Transcript
This transcript was autogenerated. To make changes, submit a PR.
Hello, everyone.
Welcome to my talk on building a network telemetry platform
to minimize security threats.
As part of this presentation, we'll dive into network telemetry, the
need for a platform and what are the things from the platform needed
to minimize security threats.
With that, let's get started.
First, we'll take a look at why we need network telemetry and the
motivation for building a platform.
Second, we'll look into the fundamental building blocks required
for creating such a platform.
Third, we'll use the blocks and create an architecture that will be able to ingest
billions of network events every day.
And Fourth, once we have the data from the platform, how we can use
it to minimize security threats.
That is what we look into.
Last but not the least, we'll take a look at how we can extend our network
telemetry platform to other feature sets.
Why we need network telemetry.
Gartner predicts by end of, by 2028, 50 percent of the enterprise
companies will be on cloud.
With the, with such rapid adoption, companies are also facing
increased cyber security risks.
Zero Trust, a famous cloud security model, also emphasizes the need for
having, also emphasizes the need for having network segmentation so that
during an attack, or, yeah, during an attack, the attack surface is minimized.
Zero Trust.
So how can we achieve this segmentation?
One way is you have to first understand the network topology of your organization.
And in order to understand network topology, that is where
network telemetry will help.
Second, threat detection and anomaly detection.
Imagine a threat actor has entered your infrastructure.
How will you detect that?
Either using either by identifying a malicious or an unknown IP.
Next, let's say the threat actor is trying to access a bunch of different
resources in a short duration,
which is definitely an anomaly or an abnormality.
You can run machine learning algorithms on your network telemetry
data to even identify these.
So you have telemetry to identify unknown or malicious IPs as well as anomalies.
Lastly, compliance.
Imagine you are a network service provider or a service provider in the
cloud, and you are offering services to a ton of government agencies or you
run in the national security regions.
Network telemetry is an important part of your audit.
Why we need a platform.
Think of platform as a framework That you're setting up so
that others can build on it.
So it is not just one solution, but it is an enabler for endless solutions
Now that you have built a platform if there are a bunch of scenarios that you
want to enable on this It is easy for the service teams to onboard what they
have to do is Come to your platform take the data you have and run with it.

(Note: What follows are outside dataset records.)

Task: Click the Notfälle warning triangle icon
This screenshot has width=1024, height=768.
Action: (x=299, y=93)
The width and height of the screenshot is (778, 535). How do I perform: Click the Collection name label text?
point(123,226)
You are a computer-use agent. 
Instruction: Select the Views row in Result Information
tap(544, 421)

So you're Saving a lot of cost and time for the company
Third, we, you have also achieved consistency and standardization because
there is only one source of truth.
You now have consistency with the way how resources are accessed because you
have one single store where customers can come in and access the data and
standardization because your schema and contracts are fixed and whatever customers
have and any partner teams that want to onboard have to run with the schema.

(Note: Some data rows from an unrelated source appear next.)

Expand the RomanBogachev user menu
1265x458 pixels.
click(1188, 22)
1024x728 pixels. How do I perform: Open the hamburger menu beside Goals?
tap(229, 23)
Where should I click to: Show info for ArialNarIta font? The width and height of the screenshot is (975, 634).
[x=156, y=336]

So what are the critical fundamental blocks in a network telemetry platform?
Like any other platform you have Services that are collecting data Then you have
enrichment going on which is responsible for adding meaningful data to whatever you
have right now And then standardization as we were discussing previously One
single way or one single pane of glass experience for our customer teams
Let's look at a typical architecture on the left.
You see there are a bunch of vms And the VMs have something called
an agent running in the behind.
This is a background agent which runs at regular intervals, maybe every
two minutes or every one minute, and identify all the ingress and decrease
traffic and log that onto your system.
If it is a Linux based system, you can use tcpdump to take the snapshot, and if it is
a Windows system, you can use windowsdump.
Now, with all that information, logged onto the disk, you have another agent that
is responsible for shipping the telemetry data from there to a data store or a SIC.
One critical thing to remember here is, it is better to think about the
schema design from the beginning itself.
So what you see below is a schema that emit, that is
emitted from the TCP dump, right?
Source IP, source port, destination IP, destination port.
And then the VM ID is something you attach.
Now with all this information available in the data store, also one more thing to
emphasize is these are billions of events.
Now you need a big data processing pipeline to capture all this data.
So either you can use streaming or a bad job to Start processing the
data and add additional enrichments.
These enrichments can be anywhere from adding more VM metadata like VM names,
the account the VM belongs to, or the VM SKU details to mapping this mapping
the IP address, either the source or destination to a particular IP range.
generally have all the data stores hosted between a particular IP range.
And once you have a particular IP, determining which IP range
it belongs to will definitely smoothen your operations later.
So your big data or your streaming jobs can also do that.
And once you have enriched all this information, you can put this in a
final data store, which will become the source of truth for your consumers.
To reiterate, our platform architecture consists of collectors, which is your
agent and fluency agent gathering all the data, sending it to a data store.
And sending it to a data store.
Then you have enrichment, which is going on in your big data processing
pipeline, where you add bulk of data or additional metadata, and
then you have your destination where all the events are present
so that the consumers can use that.
Now with that information available, what we have here is an alerting service
that is able to go through the telemetry data and alert the security teams
based on any vulnerability threats.
Let's look at how we can implement the network security itself.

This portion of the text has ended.